Friday, November 14, 2014

Be a Stress-Free Holiday Host

"Guest room" by Uriah Welcome is licensed under CC BY 2.0
It’s the most wonderful time of the year...okay, and maybe the most stressful. If you are entertaining friends or family from out of town at your home, the stress levels can increase exponentially depending on what type of house guests you have. However, if you set reasonable expectations for you and your guests, their stay will go quite smoothly! Try following these tips from Apartment Therapy, and who knows, maybe you’ll have such a good time that you’ll want to host Airbnb guests year round?!

1. Properly prep the room — Clean sheets are a must, of course, but also think about things like hangers, a glass for water and a phone charger. If your guests are sleeping in a multi-purpose room like an office, try to clear the surfaces and put away personal items so they don't feel like they're snooping into your affairs simply by staying.

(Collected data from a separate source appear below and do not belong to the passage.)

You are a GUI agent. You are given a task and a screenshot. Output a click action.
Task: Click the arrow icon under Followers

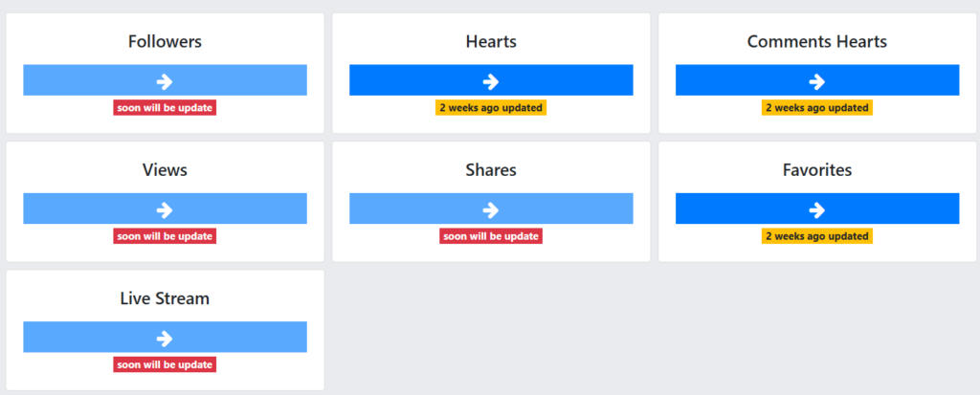(x=165, y=80)
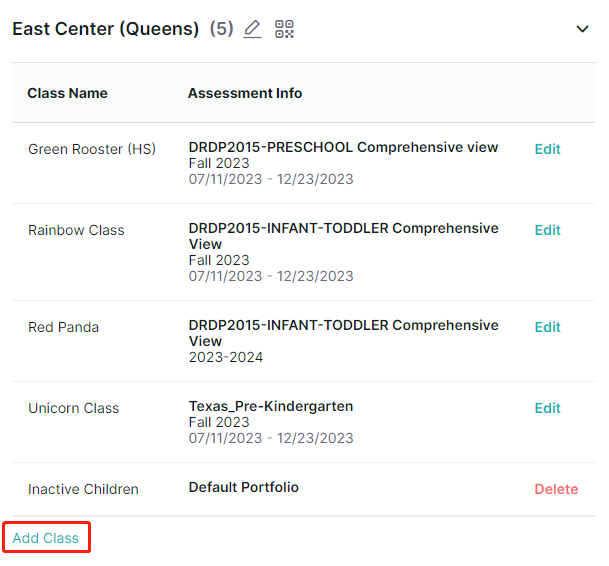The width and height of the screenshot is (609, 566).
Task: Click the Add Class link
Action: [45, 538]
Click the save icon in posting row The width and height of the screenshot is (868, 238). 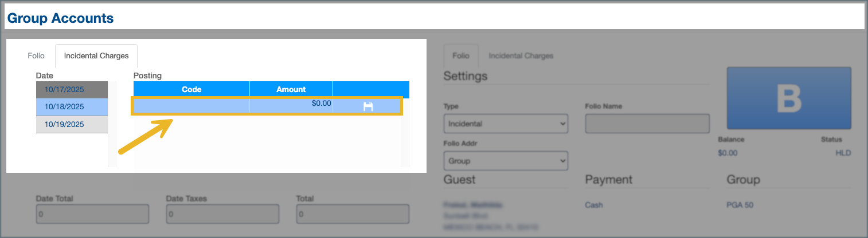[368, 106]
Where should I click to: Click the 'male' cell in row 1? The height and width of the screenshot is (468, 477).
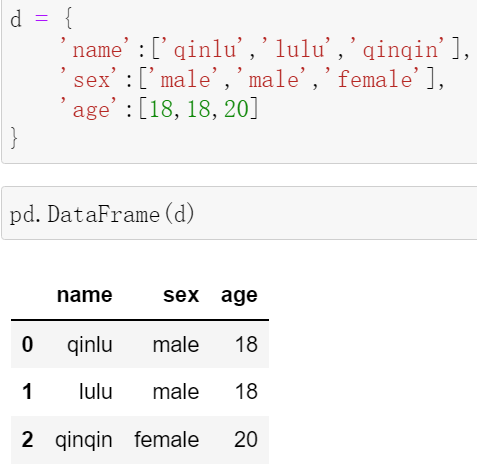coord(176,391)
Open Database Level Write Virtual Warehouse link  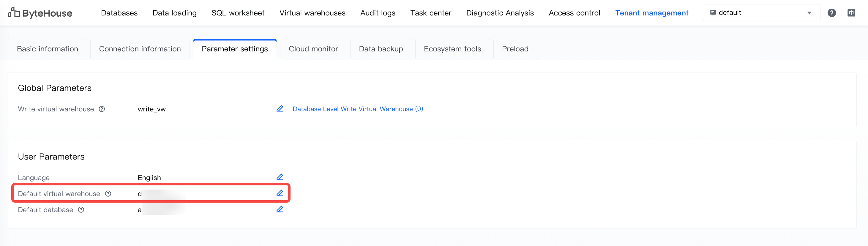tap(358, 109)
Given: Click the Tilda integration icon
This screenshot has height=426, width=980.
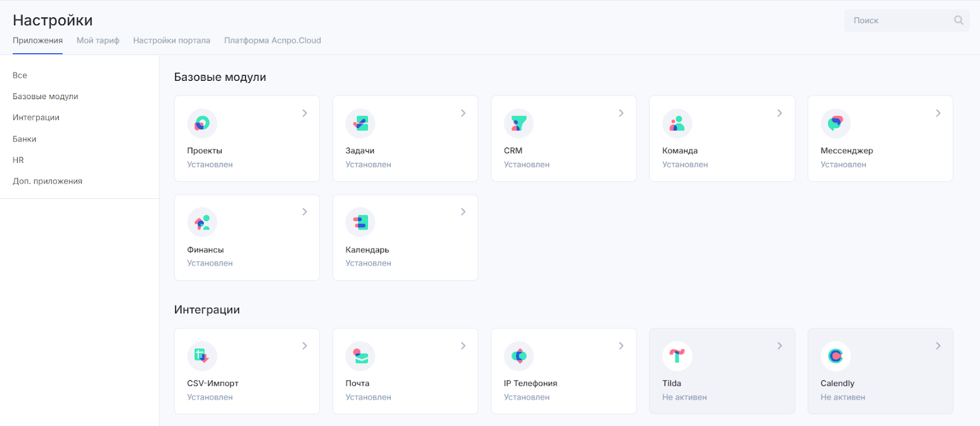Looking at the screenshot, I should (677, 356).

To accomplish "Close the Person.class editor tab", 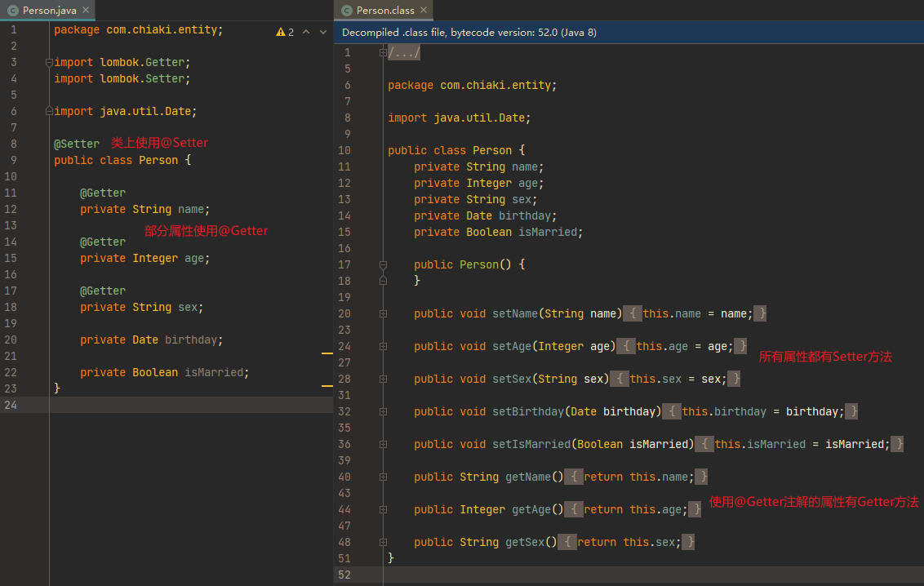I will point(425,11).
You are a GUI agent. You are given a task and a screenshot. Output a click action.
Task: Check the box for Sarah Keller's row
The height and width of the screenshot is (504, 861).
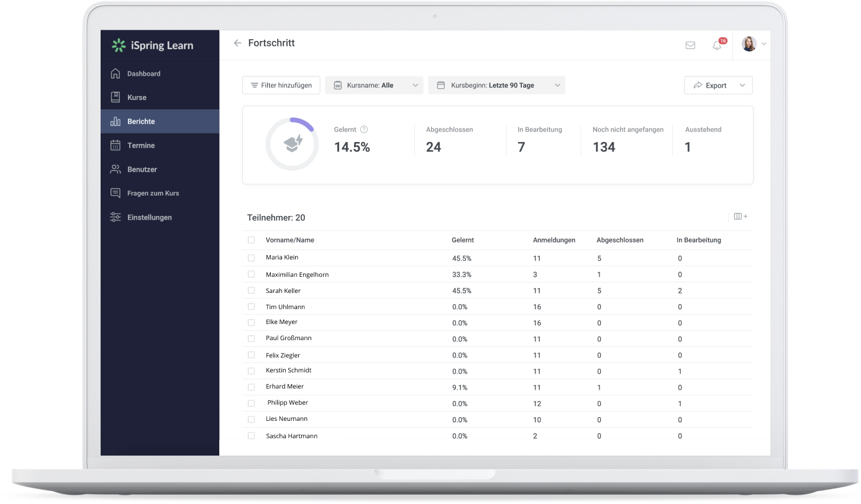252,290
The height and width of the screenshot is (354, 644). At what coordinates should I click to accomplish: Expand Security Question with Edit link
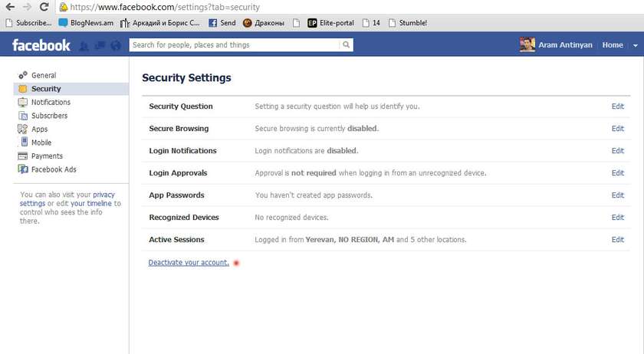click(617, 107)
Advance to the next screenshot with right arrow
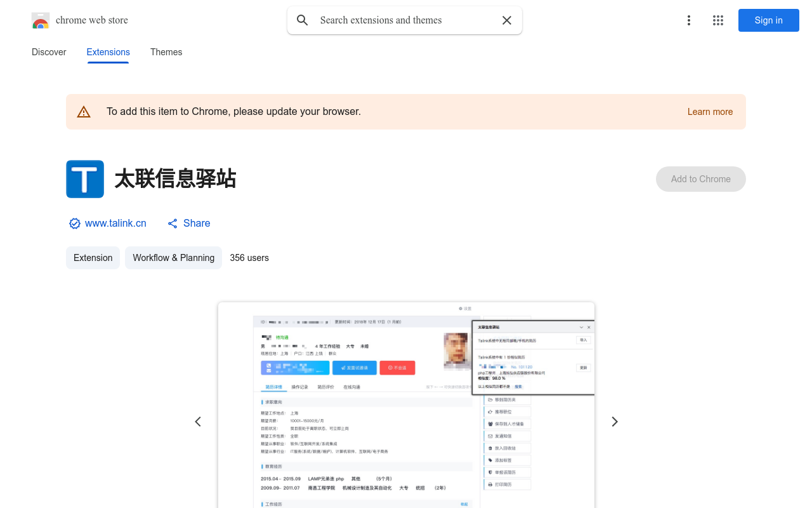The width and height of the screenshot is (812, 508). [x=614, y=421]
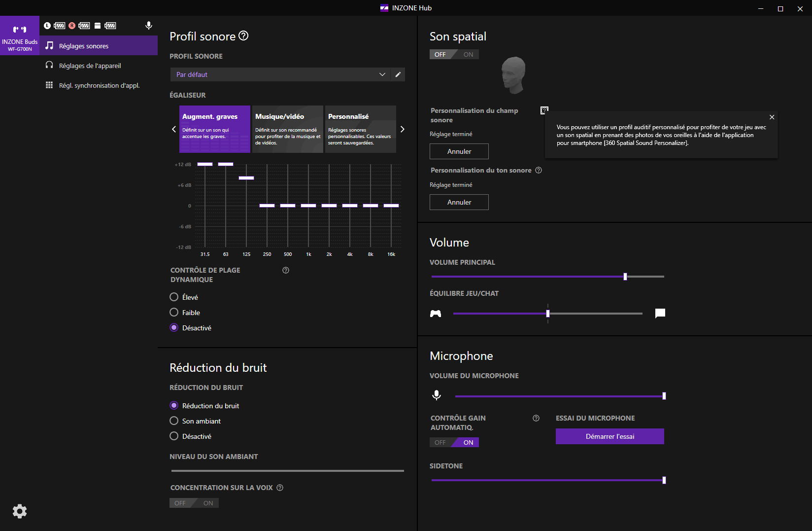Toggle the automatic gain control switch

coord(454,442)
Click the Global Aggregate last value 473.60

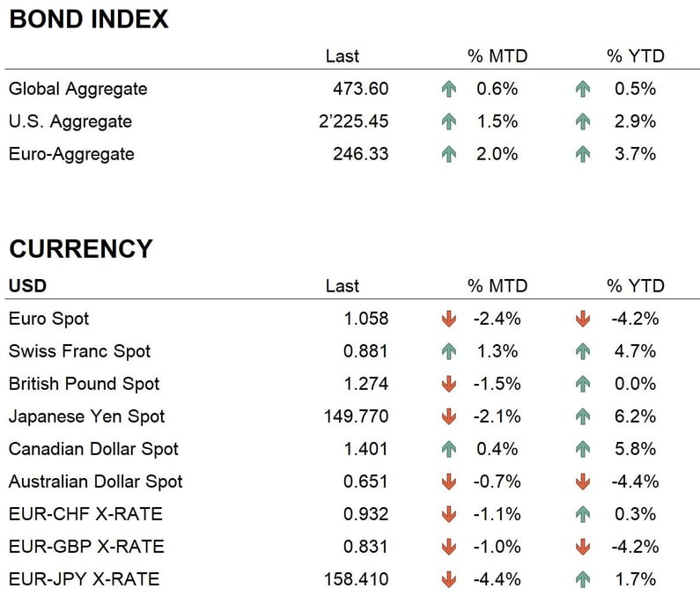pos(360,89)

2. Stockpile essentials — No guest wants to have to ask their host for extra toilet paper or toothpaste. Set out a few extras of the essential things they might need and avoid awkward rummaging around in the linen closet in the middle of the night. And fyi, an extra blanket at the end of the bed is never a bad idea.

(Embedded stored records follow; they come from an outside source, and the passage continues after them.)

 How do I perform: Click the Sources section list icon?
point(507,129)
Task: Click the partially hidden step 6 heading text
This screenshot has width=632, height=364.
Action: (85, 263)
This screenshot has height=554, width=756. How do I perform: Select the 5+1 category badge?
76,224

3. Be crystal clear — Don't make your guests guess what's okay to use or do in your house. You want them to feel comfortable, and the best way to make that happen is by giving them them the full scoop right off the bat. Is all food and drink up for grabs? Are there rooms that are off limits? Especially important when hosting a crowd, getting everyone on the same page will prevent problems all visit long.

4. Write everything down — If you're leaving your guests or a house sitter alone in your home then they're going to need something to refer to. Sure, you told them to jiggle the handle of the downstairs toilet and that the TV needs to be on channel three, but trust us, too much info all at once means they retained very little. Write it all down to save them frustration and prevent any house disasters to boot.

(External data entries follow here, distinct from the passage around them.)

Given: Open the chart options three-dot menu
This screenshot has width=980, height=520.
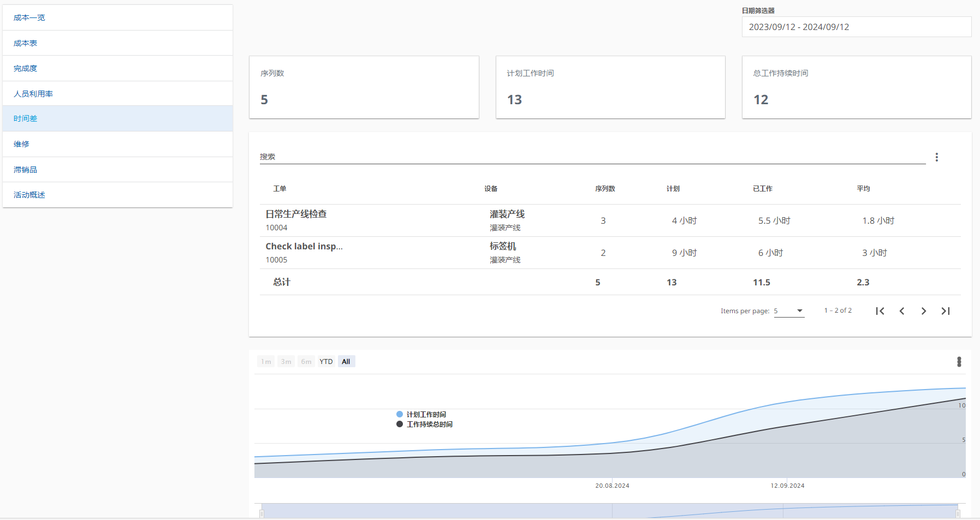Looking at the screenshot, I should (x=959, y=362).
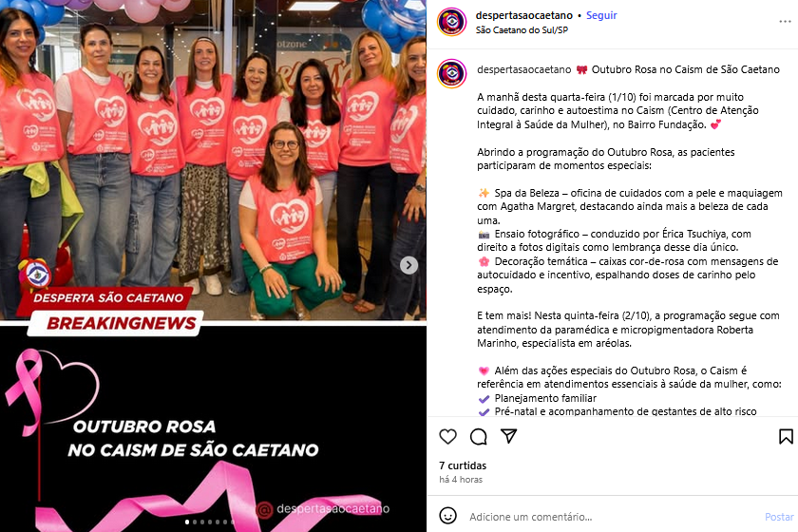Image resolution: width=798 pixels, height=532 pixels.
Task: Like the post with the heart icon
Action: point(447,436)
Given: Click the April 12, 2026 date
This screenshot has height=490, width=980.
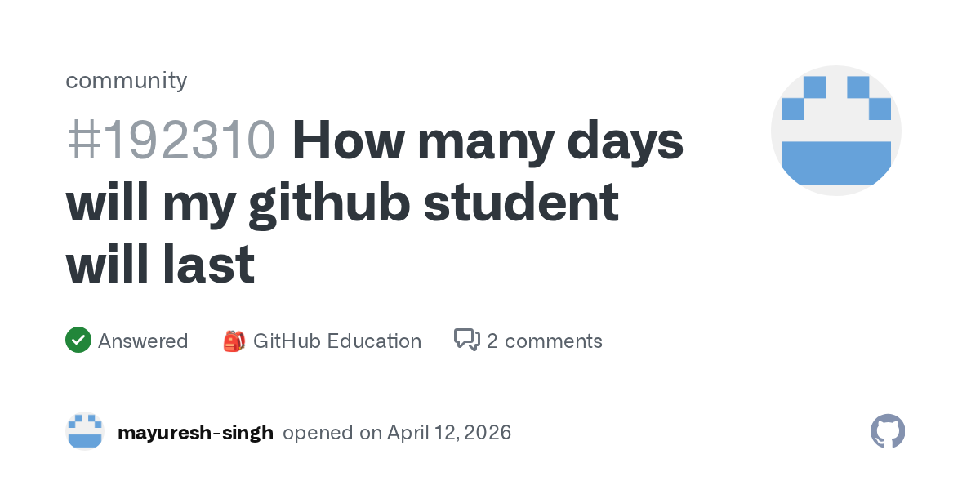Looking at the screenshot, I should 449,432.
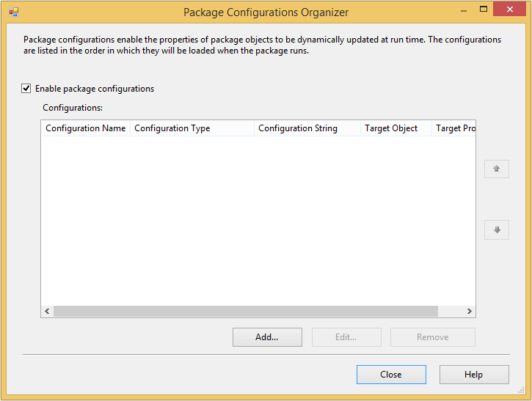Image resolution: width=532 pixels, height=401 pixels.
Task: Click the move configuration up arrow
Action: [x=496, y=169]
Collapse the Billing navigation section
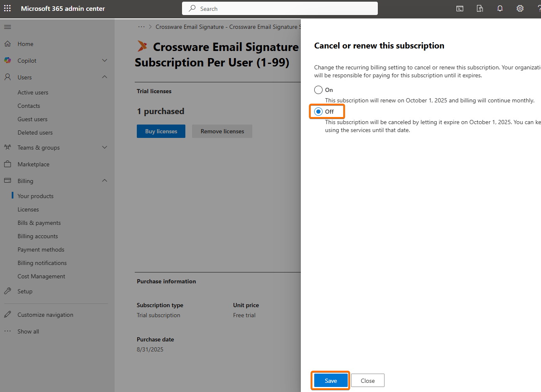The width and height of the screenshot is (541, 392). [105, 181]
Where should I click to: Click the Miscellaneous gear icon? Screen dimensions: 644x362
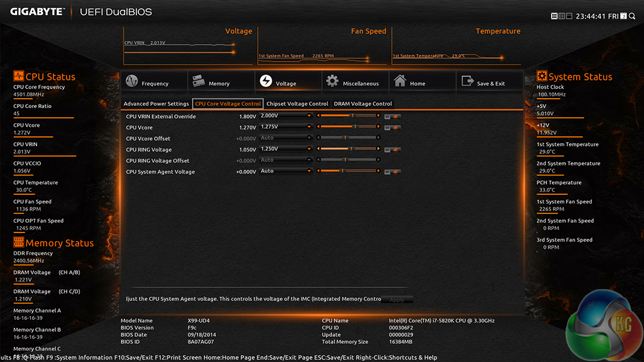pos(332,82)
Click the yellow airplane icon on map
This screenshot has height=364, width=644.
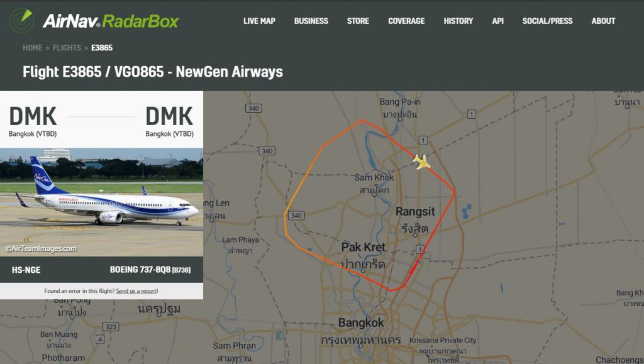421,162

5. Give your guests a schedule, but don't smother them — It's great to spend time together (that's why they're there) but remember that downtime is important, too. They may have a few things they want to do solo like going for a run in the morning or seeing another friend in your town. As the host, strike the perfect balance by planning a few group activities with some breaks in between (which will also give you, the host, some alone time). Say something like, "This afternoon is free time but we'll see you at home for dinner at 7," so everyone knows the plan and can organize their time accordingly.